To do :: Copy each line of the data below word for word, from first to last.

Provided entries ::
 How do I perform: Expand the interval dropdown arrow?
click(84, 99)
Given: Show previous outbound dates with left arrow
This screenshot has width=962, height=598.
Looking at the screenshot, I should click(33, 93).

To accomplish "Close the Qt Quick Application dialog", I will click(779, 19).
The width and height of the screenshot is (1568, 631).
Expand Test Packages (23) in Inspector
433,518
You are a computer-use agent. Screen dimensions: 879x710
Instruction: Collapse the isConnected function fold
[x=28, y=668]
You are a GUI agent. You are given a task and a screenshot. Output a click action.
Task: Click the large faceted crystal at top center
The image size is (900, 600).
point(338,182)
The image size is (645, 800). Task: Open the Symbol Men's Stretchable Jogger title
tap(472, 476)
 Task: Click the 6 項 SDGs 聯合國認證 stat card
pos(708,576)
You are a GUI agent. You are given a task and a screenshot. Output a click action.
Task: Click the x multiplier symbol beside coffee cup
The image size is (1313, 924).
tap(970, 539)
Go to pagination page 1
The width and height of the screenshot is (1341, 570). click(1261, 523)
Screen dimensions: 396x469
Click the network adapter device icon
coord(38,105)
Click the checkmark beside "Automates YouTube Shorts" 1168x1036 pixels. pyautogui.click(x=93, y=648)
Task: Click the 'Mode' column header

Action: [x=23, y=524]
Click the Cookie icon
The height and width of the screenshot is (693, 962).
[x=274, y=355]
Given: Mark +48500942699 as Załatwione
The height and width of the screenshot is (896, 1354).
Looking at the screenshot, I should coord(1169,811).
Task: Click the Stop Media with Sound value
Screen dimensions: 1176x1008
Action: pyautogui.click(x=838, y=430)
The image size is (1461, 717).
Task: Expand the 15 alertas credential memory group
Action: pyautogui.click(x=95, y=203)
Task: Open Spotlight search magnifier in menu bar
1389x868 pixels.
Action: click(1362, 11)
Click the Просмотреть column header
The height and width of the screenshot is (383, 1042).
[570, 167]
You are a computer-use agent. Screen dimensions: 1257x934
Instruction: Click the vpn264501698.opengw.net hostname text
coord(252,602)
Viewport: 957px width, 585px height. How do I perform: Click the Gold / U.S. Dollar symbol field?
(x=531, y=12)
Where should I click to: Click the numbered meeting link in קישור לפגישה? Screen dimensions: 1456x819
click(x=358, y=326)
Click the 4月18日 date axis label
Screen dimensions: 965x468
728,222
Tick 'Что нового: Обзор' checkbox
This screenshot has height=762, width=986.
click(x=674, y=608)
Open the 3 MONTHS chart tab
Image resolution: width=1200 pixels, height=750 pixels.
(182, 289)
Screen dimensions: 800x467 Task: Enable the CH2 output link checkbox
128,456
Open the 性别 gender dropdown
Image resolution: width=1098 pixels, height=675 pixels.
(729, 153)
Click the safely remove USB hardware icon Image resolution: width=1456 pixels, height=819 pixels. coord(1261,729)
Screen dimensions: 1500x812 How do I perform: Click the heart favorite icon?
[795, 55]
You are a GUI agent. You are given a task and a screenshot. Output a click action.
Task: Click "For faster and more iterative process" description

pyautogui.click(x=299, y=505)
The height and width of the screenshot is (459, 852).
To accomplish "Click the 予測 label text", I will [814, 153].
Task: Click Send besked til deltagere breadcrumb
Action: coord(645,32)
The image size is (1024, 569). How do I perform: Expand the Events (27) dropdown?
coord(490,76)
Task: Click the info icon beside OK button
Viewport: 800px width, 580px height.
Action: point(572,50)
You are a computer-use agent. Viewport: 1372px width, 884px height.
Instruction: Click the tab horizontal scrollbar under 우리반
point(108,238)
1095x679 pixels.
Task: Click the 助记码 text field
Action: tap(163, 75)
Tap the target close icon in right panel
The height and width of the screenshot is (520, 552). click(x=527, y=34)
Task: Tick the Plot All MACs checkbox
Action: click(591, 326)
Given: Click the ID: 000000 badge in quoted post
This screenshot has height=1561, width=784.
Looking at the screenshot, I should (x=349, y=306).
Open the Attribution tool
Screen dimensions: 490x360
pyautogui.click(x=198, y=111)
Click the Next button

Task response ::
 How do I perform: Expand the interval dropdown arrow?
click(84, 99)
Given: Show previous outbound dates with left arrow
This screenshot has width=962, height=598.
Looking at the screenshot, I should click(33, 93).

To accomplish "Close the Qt Quick Application dialog", I will click(779, 19).
The width and height of the screenshot is (1568, 631).
Expand Test Packages (23) in Inspector
433,518
You are a computer-use agent. Screen dimensions: 879x710
Instruction: Collapse the isConnected function fold
[x=28, y=668]
You are a GUI agent. You are given a task and a screenshot. Output a click action.
Task: Click the large faceted crystal at top center
The image size is (900, 600).
point(338,182)
The image size is (645, 800). Task: Open the Symbol Men's Stretchable Jogger title
tap(472, 476)
 Task: Click the 6 項 SDGs 聯合國認證 stat card
pos(708,576)
You are a GUI agent. You are given a task and a screenshot. Output a click action.
Task: Click the x multiplier symbol beside coffee cup
The image size is (1313, 924).
tap(970, 539)
Go to pagination page 1
The width and height of the screenshot is (1341, 570). click(1261, 523)
Screen dimensions: 396x469
Click the network adapter device icon
coord(38,105)
Click the checkmark beside "Automates YouTube Shorts" 1168x1036 pixels. pyautogui.click(x=93, y=648)
Task: Click the 'Mode' column header

Action: [x=23, y=524]
Click the Cookie icon
The height and width of the screenshot is (693, 962).
[x=274, y=355]
Given: Mark +48500942699 as Załatwione
The height and width of the screenshot is (896, 1354).
Looking at the screenshot, I should coord(1169,811).
Task: Click the Stop Media with Sound value
Screen dimensions: 1176x1008
Action: pyautogui.click(x=838, y=430)
The image size is (1461, 717).
Task: Expand the 15 alertas credential memory group
Action: pyautogui.click(x=95, y=203)
Task: Open Spotlight search magnifier in menu bar
1389x868 pixels.
Action: click(1362, 11)
Click the Просмотреть column header
The height and width of the screenshot is (383, 1042).
[570, 167]
You are a computer-use agent. Screen dimensions: 1257x934
Instruction: Click the vpn264501698.opengw.net hostname text
coord(252,602)
Viewport: 957px width, 585px height. How do I perform: Click the Gold / U.S. Dollar symbol field?
(x=531, y=12)
Where should I click to: Click the numbered meeting link in קישור לפגישה? Screen dimensions: 1456x819
click(x=358, y=326)
Click the 4月18日 date axis label
Screen dimensions: 965x468
728,222
Tick 'Что нового: Обзор' checkbox
This screenshot has height=762, width=986.
click(x=674, y=608)
Open the 3 MONTHS chart tab
Image resolution: width=1200 pixels, height=750 pixels.
(182, 289)
Screen dimensions: 800x467 Task: Enable the CH2 output link checkbox
128,456
Open the 性别 gender dropdown
Image resolution: width=1098 pixels, height=675 pixels.
(729, 153)
Click the safely remove USB hardware icon Image resolution: width=1456 pixels, height=819 pixels. coord(1261,729)
Screen dimensions: 1500x812 How do I perform: Click the heart favorite icon?
[795, 55]
You are a GUI agent. You are given a task and a screenshot. Output a click action.
Task: Click "For faster and more iterative process" description

pyautogui.click(x=299, y=505)
The height and width of the screenshot is (459, 852).
To accomplish "Click the 予測 label text", I will [814, 153].
Task: Click Send besked til deltagere breadcrumb
Action: coord(645,32)
The image size is (1024, 569). How do I perform: Expand the Events (27) dropdown?
coord(490,76)
Task: Click the info icon beside OK button
Viewport: 800px width, 580px height.
Action: point(572,50)
You are a computer-use agent. Viewport: 1372px width, 884px height.
Instruction: Click the tab horizontal scrollbar under 우리반
point(108,238)
1095x679 pixels.
Task: Click the 助记码 text field
Action: tap(163, 75)
Tap the target close icon in right panel
The height and width of the screenshot is (520, 552). click(x=527, y=34)
Task: Tick the Plot All MACs checkbox
Action: click(591, 326)
Given: Click the ID: 000000 badge in quoted post
This screenshot has height=1561, width=784.
Looking at the screenshot, I should (x=349, y=306).
Open the Attribution tool
Screen dimensions: 490x360
pyautogui.click(x=198, y=111)
Click the Next button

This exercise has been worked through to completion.